=== What the exercise asks ===
Go through the entries and count the lines with the string "button" in them. Give only that number.

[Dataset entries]
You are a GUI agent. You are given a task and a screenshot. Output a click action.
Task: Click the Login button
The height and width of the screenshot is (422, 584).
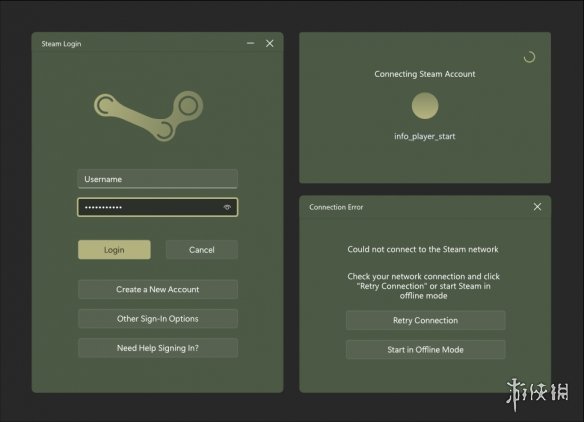[114, 250]
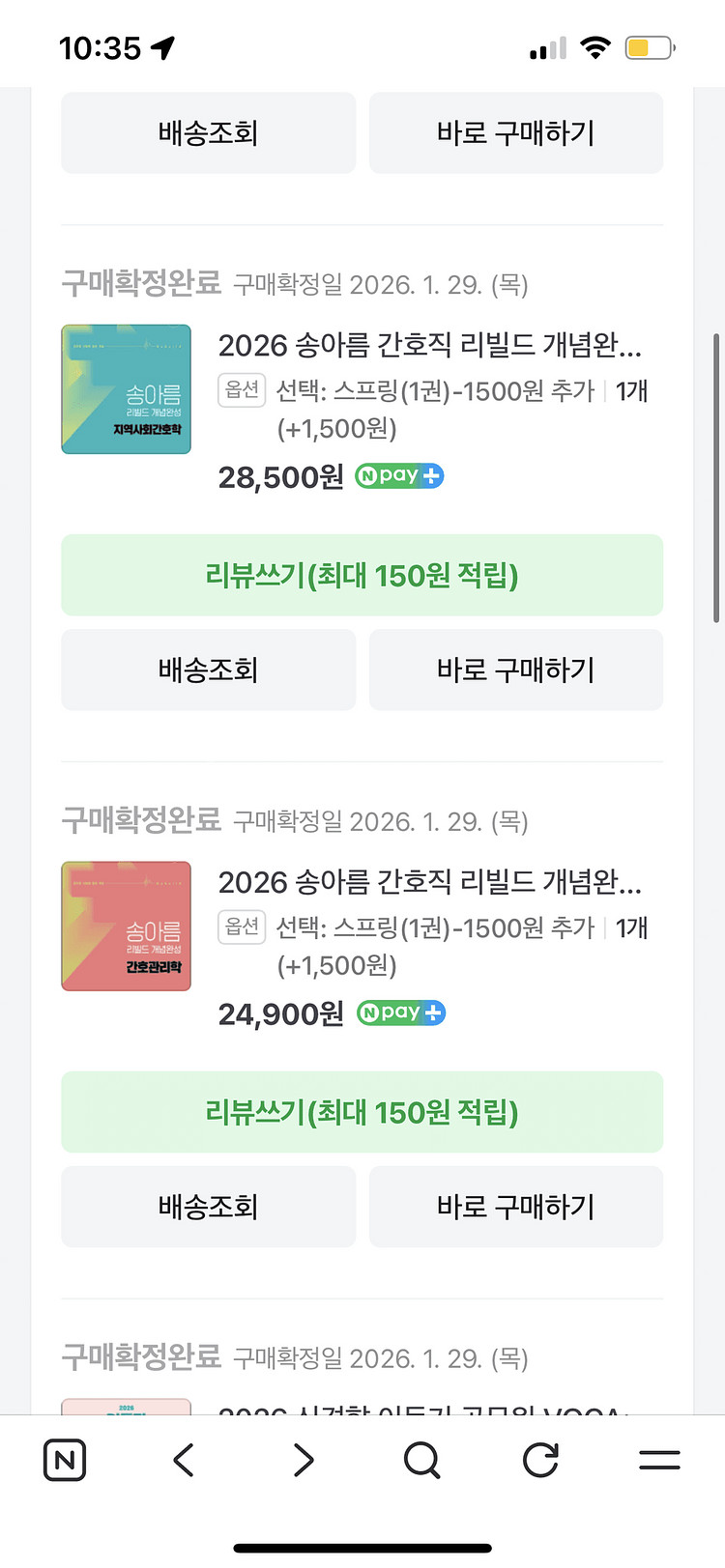Tap the Npay+ badge next to 24,900원
Viewport: 725px width, 1568px height.
pos(400,1013)
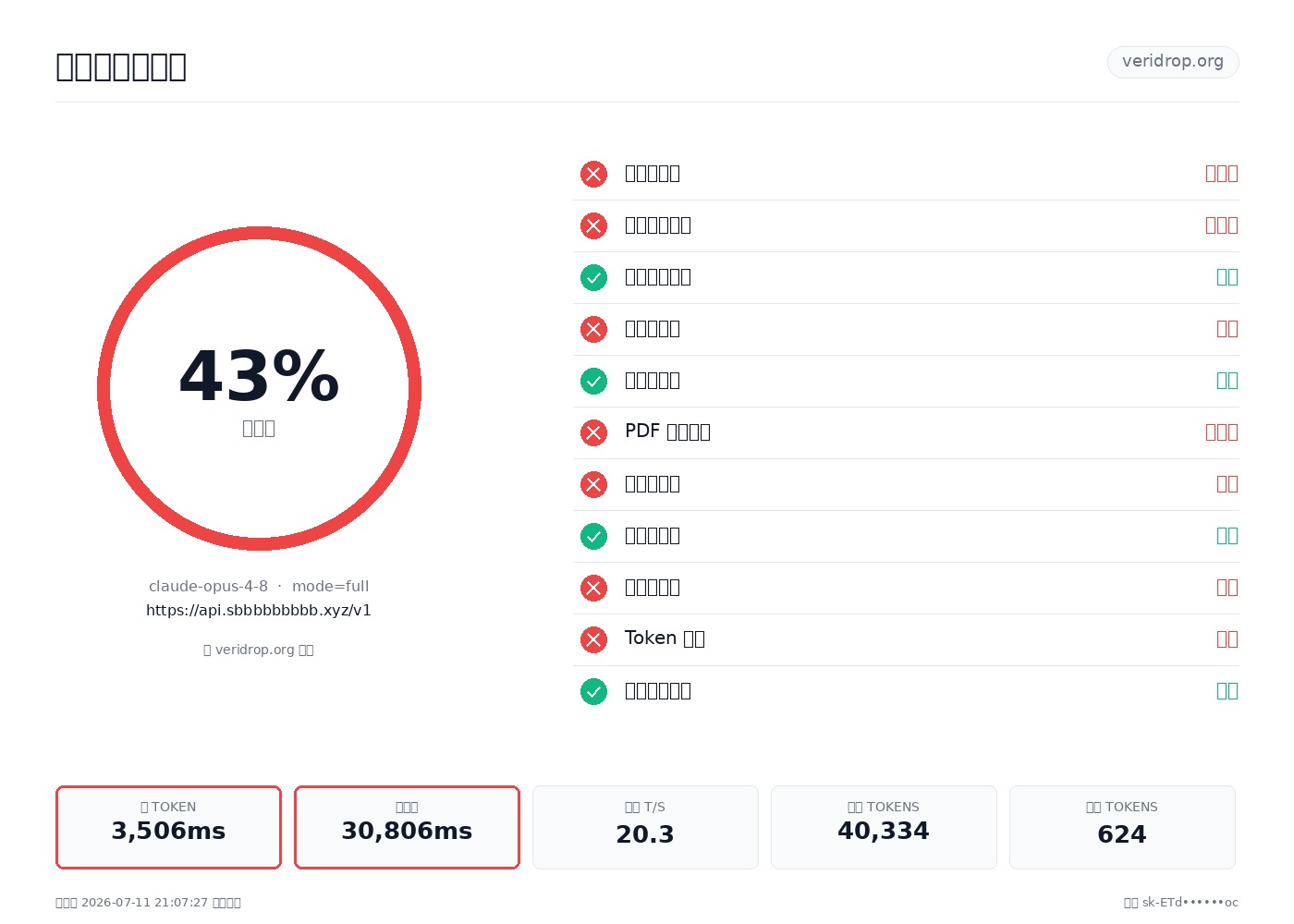Image resolution: width=1294 pixels, height=924 pixels.
Task: Click the veridrop.org caption under the URL
Action: [259, 650]
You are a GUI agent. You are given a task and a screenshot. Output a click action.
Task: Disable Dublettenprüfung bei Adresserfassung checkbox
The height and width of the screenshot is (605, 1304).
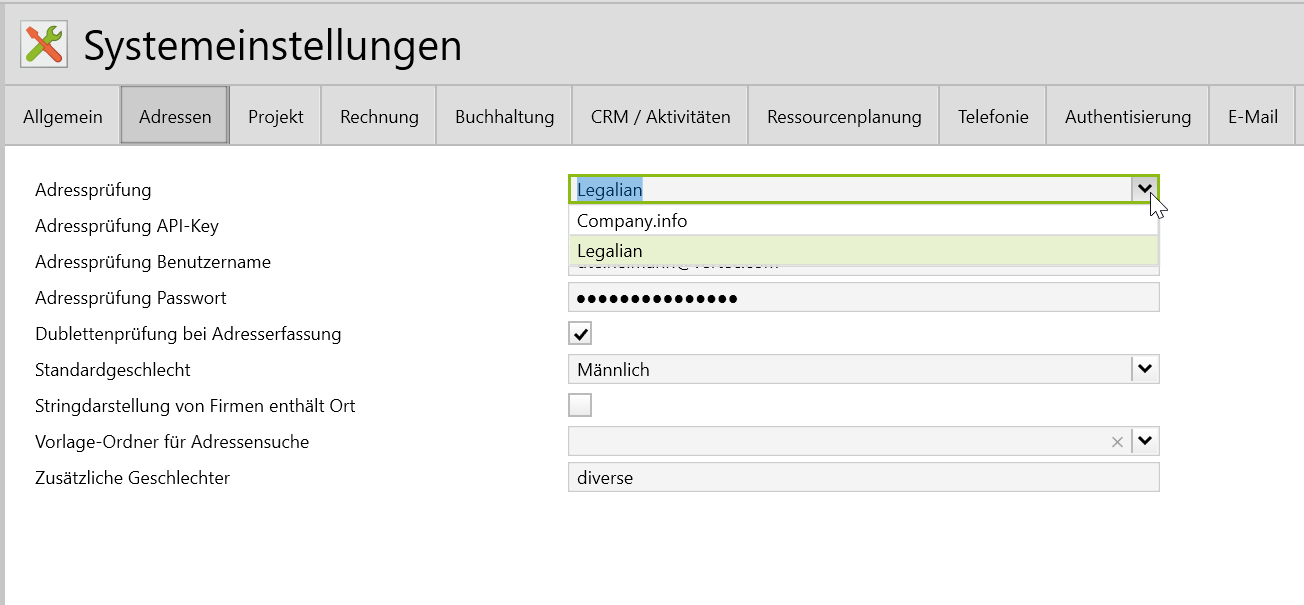click(580, 333)
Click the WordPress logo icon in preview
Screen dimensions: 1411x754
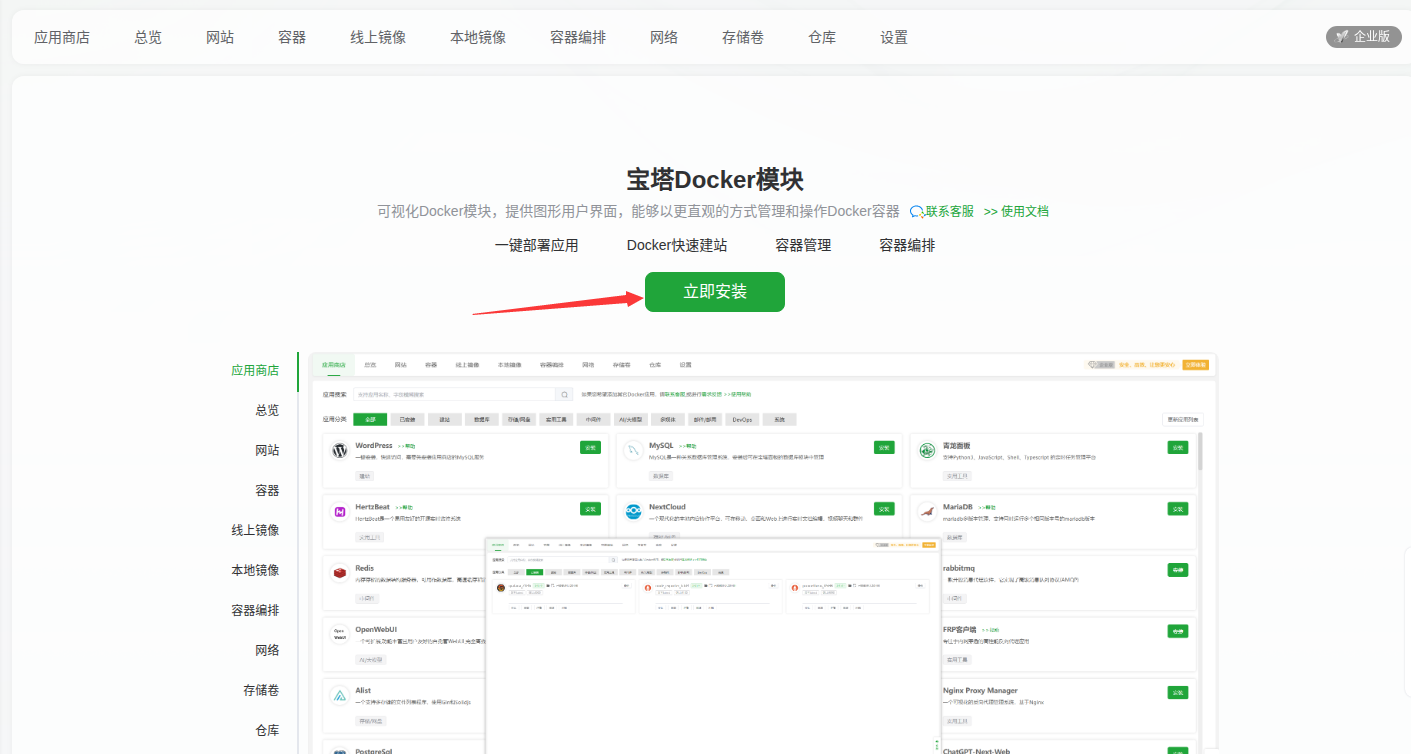click(x=339, y=451)
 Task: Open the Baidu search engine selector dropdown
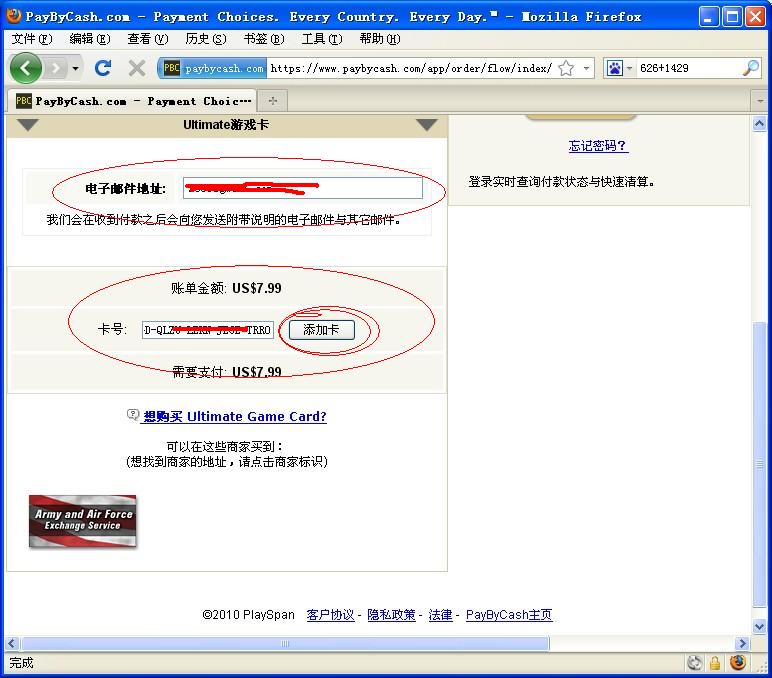click(x=619, y=68)
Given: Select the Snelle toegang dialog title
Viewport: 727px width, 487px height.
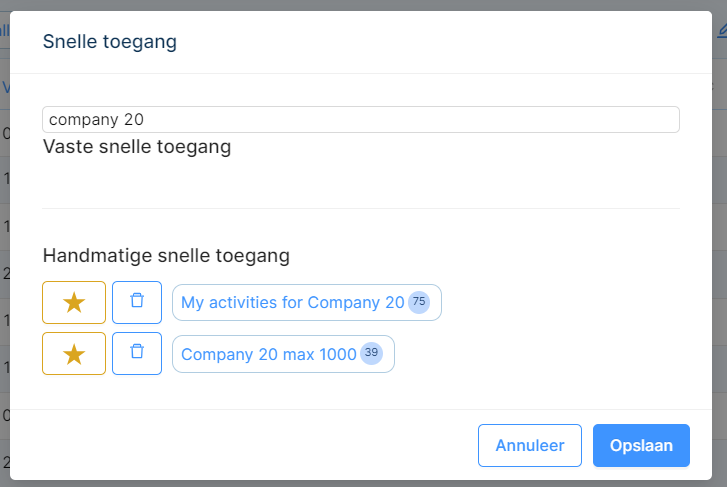Looking at the screenshot, I should tap(110, 42).
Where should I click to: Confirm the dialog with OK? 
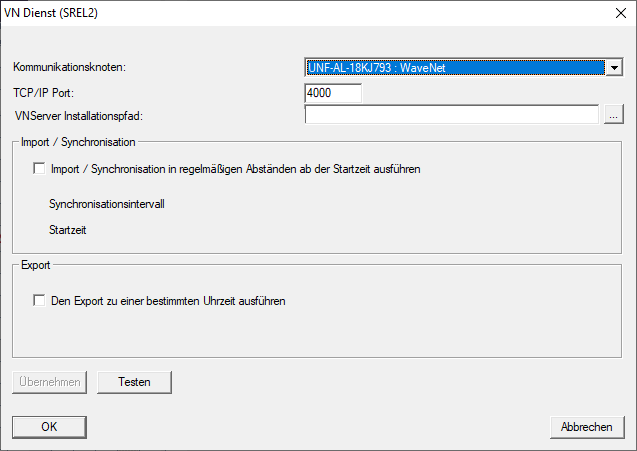pyautogui.click(x=48, y=427)
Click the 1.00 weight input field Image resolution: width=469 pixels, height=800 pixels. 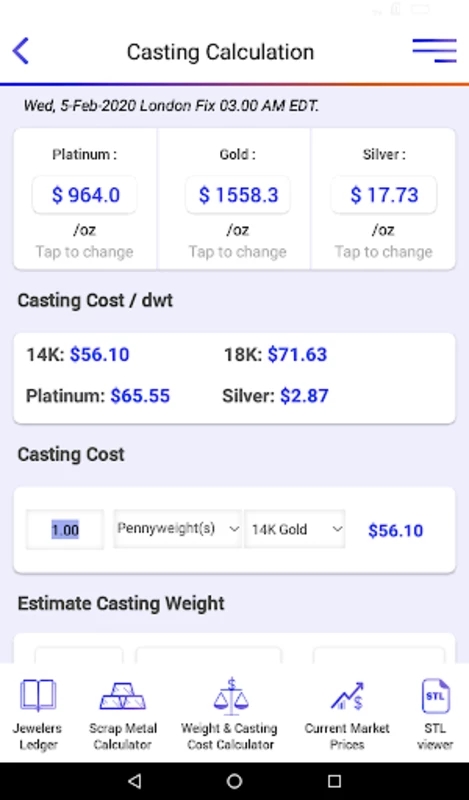coord(65,530)
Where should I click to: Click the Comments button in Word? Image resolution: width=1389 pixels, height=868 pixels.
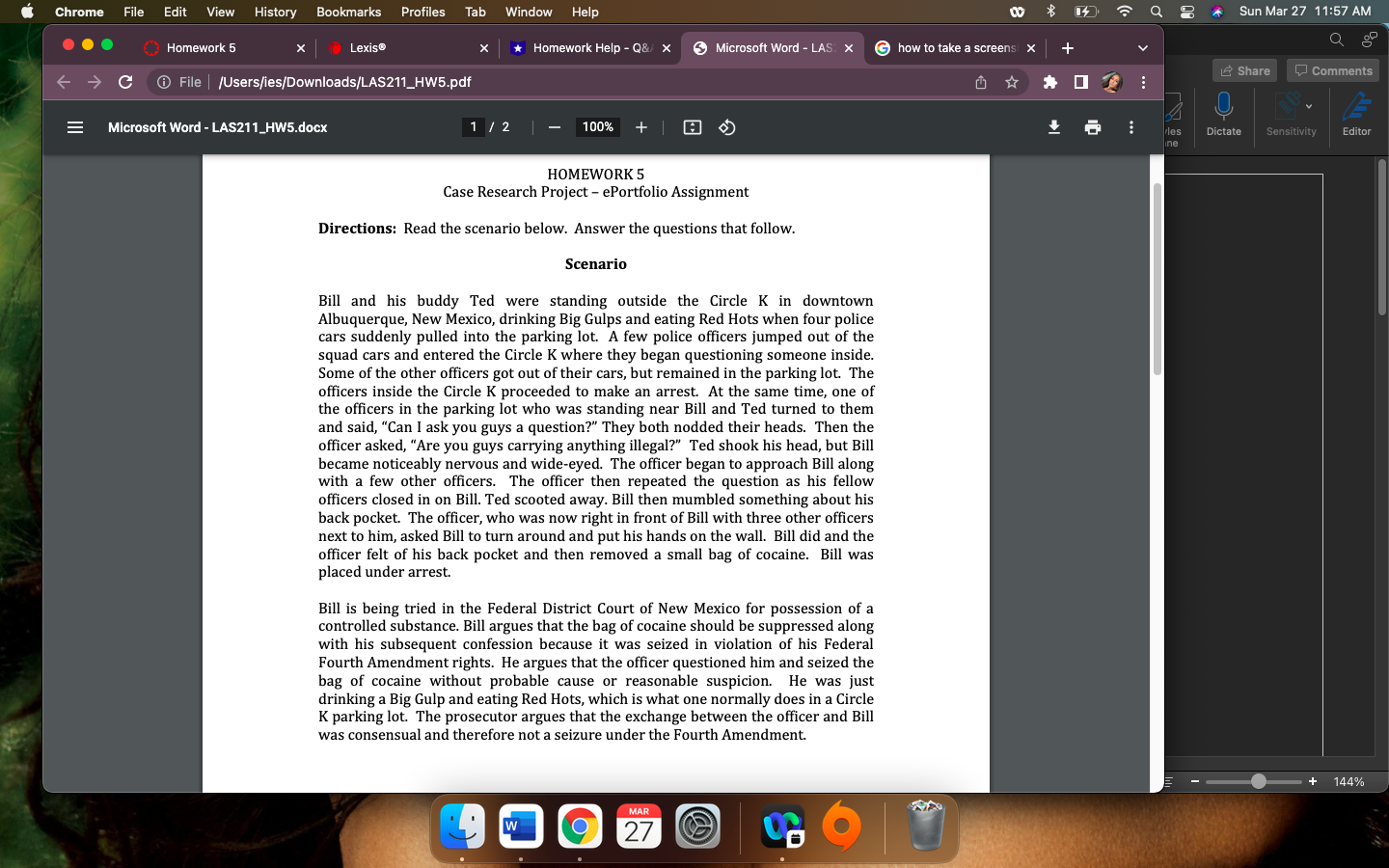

=== Answer section ===
2